Work required.
Quote every line of the material beneath this one.

Data for processing.
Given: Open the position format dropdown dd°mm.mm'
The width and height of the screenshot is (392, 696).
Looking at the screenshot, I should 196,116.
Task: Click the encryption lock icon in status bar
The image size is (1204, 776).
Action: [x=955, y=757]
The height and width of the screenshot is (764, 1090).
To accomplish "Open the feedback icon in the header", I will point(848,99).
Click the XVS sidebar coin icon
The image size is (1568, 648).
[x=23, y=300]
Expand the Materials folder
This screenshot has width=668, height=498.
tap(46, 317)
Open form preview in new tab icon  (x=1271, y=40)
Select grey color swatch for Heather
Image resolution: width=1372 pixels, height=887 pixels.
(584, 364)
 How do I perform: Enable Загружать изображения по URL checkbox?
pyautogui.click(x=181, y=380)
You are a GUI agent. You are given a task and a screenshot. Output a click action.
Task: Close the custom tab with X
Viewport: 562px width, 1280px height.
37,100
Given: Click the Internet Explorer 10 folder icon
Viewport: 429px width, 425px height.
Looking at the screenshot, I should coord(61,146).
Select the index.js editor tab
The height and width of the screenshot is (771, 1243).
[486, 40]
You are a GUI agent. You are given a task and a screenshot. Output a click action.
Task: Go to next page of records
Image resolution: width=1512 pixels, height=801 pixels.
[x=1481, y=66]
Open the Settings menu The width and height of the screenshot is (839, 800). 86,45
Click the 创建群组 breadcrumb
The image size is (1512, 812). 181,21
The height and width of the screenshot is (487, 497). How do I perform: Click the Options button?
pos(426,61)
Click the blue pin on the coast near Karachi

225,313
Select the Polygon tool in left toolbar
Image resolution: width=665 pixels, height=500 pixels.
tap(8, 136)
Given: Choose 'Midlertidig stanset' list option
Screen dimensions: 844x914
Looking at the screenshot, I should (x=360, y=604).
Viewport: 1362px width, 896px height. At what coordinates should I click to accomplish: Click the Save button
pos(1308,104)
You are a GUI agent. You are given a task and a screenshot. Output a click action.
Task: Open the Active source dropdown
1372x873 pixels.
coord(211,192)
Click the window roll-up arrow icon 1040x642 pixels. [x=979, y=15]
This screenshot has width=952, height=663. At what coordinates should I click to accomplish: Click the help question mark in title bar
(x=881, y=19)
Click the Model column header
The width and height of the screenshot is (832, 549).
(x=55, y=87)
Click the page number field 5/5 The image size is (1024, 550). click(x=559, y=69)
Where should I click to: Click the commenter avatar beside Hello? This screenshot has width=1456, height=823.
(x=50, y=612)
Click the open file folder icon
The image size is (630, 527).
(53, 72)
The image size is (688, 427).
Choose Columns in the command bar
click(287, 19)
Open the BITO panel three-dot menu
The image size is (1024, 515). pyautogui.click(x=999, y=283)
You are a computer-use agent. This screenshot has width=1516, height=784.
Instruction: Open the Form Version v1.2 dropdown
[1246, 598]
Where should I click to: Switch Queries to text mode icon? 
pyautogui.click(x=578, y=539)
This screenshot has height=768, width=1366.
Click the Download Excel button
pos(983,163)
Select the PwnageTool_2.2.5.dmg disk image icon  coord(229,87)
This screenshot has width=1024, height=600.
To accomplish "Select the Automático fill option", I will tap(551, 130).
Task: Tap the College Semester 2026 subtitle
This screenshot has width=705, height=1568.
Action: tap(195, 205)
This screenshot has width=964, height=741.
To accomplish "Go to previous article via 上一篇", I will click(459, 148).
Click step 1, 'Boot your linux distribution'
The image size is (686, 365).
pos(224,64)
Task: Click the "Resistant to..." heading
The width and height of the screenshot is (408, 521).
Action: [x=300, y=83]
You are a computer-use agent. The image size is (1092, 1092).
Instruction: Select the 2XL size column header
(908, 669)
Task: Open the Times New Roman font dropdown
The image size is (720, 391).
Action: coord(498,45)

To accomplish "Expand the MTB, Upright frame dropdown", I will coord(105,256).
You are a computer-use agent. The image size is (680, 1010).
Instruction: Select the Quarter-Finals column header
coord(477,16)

Your response.
Given: Open the position format dropdown dd°mm.mm'
The width and height of the screenshot is (392, 696).
Looking at the screenshot, I should 196,116.
Task: Click the encryption lock icon in status bar
The image size is (1204, 776).
Action: [x=955, y=757]
The height and width of the screenshot is (764, 1090).
To accomplish "Open the feedback icon in the header", I will point(848,99).
Click the XVS sidebar coin icon
The image size is (1568, 648).
[x=23, y=300]
Expand the Materials folder
This screenshot has width=668, height=498.
tap(46, 317)
Open form preview in new tab icon  (x=1271, y=40)
Select grey color swatch for Heather
Image resolution: width=1372 pixels, height=887 pixels.
(584, 364)
 How do I perform: Enable Загружать изображения по URL checkbox?
pyautogui.click(x=181, y=380)
You are a GUI agent. You are given a task and a screenshot. Output a click action.
Task: Close the custom tab with X
Viewport: 562px width, 1280px height.
37,100
Given: Click the Internet Explorer 10 folder icon
Viewport: 429px width, 425px height.
Looking at the screenshot, I should coord(61,146).
Select the index.js editor tab
The height and width of the screenshot is (771, 1243).
[486, 40]
You are a GUI agent. You are given a task and a screenshot. Output a click action.
Task: Go to next page of records
Image resolution: width=1512 pixels, height=801 pixels.
[x=1481, y=66]
Open the Settings menu The width and height of the screenshot is (839, 800). 86,45
Click the 创建群组 breadcrumb
The image size is (1512, 812). 181,21
The height and width of the screenshot is (487, 497). How do I perform: Click the Options button?
pos(426,61)
Click the blue pin on the coast near Karachi

225,313
Select the Polygon tool in left toolbar
Image resolution: width=665 pixels, height=500 pixels.
tap(8, 136)
Given: Choose 'Midlertidig stanset' list option
Screen dimensions: 844x914
Looking at the screenshot, I should (x=360, y=604).
Viewport: 1362px width, 896px height. At what coordinates should I click to accomplish: Click the Save button
pos(1308,104)
You are a GUI agent. You are given a task and a screenshot. Output a click action.
Task: Open the Active source dropdown
1372x873 pixels.
coord(211,192)
Click the window roll-up arrow icon 1040x642 pixels. [x=979, y=15]
This screenshot has width=952, height=663. At what coordinates should I click to accomplish: Click the help question mark in title bar
(x=881, y=19)
Click the Model column header
The width and height of the screenshot is (832, 549).
(x=55, y=87)
Click the page number field 5/5 The image size is (1024, 550). click(x=559, y=69)
Where should I click to: Click the commenter avatar beside Hello? This screenshot has width=1456, height=823.
(x=50, y=612)
Click the open file folder icon
The image size is (630, 527).
(53, 72)
The image size is (688, 427).
Choose Columns in the command bar
click(287, 19)
Open the BITO panel three-dot menu
The image size is (1024, 515). pyautogui.click(x=999, y=283)
You are a computer-use agent. This screenshot has width=1516, height=784.
Instruction: Open the Form Version v1.2 dropdown
[1246, 598]
Where should I click to: Switch Queries to text mode icon? 
pyautogui.click(x=578, y=539)
This screenshot has height=768, width=1366.
Click the Download Excel button
pos(983,163)
Select the PwnageTool_2.2.5.dmg disk image icon  coord(229,87)
This screenshot has width=1024, height=600.
To accomplish "Select the Automático fill option", I will tap(551, 130).
Task: Tap the College Semester 2026 subtitle
This screenshot has width=705, height=1568.
Action: tap(195, 205)
This screenshot has width=964, height=741.
To accomplish "Go to previous article via 上一篇", I will click(459, 148).
Click step 1, 'Boot your linux distribution'
The image size is (686, 365).
pos(224,64)
Task: Click the "Resistant to..." heading
The width and height of the screenshot is (408, 521).
Action: [x=300, y=83]
You are a computer-use agent. The image size is (1092, 1092).
Instruction: Select the 2XL size column header
(908, 669)
Task: Open the Times New Roman font dropdown
The image size is (720, 391).
Action: coord(498,45)

To accomplish "Expand the MTB, Upright frame dropdown", I will coord(105,256).
You are a computer-use agent. The image size is (680, 1010).
Instruction: Select the Quarter-Finals column header
coord(477,16)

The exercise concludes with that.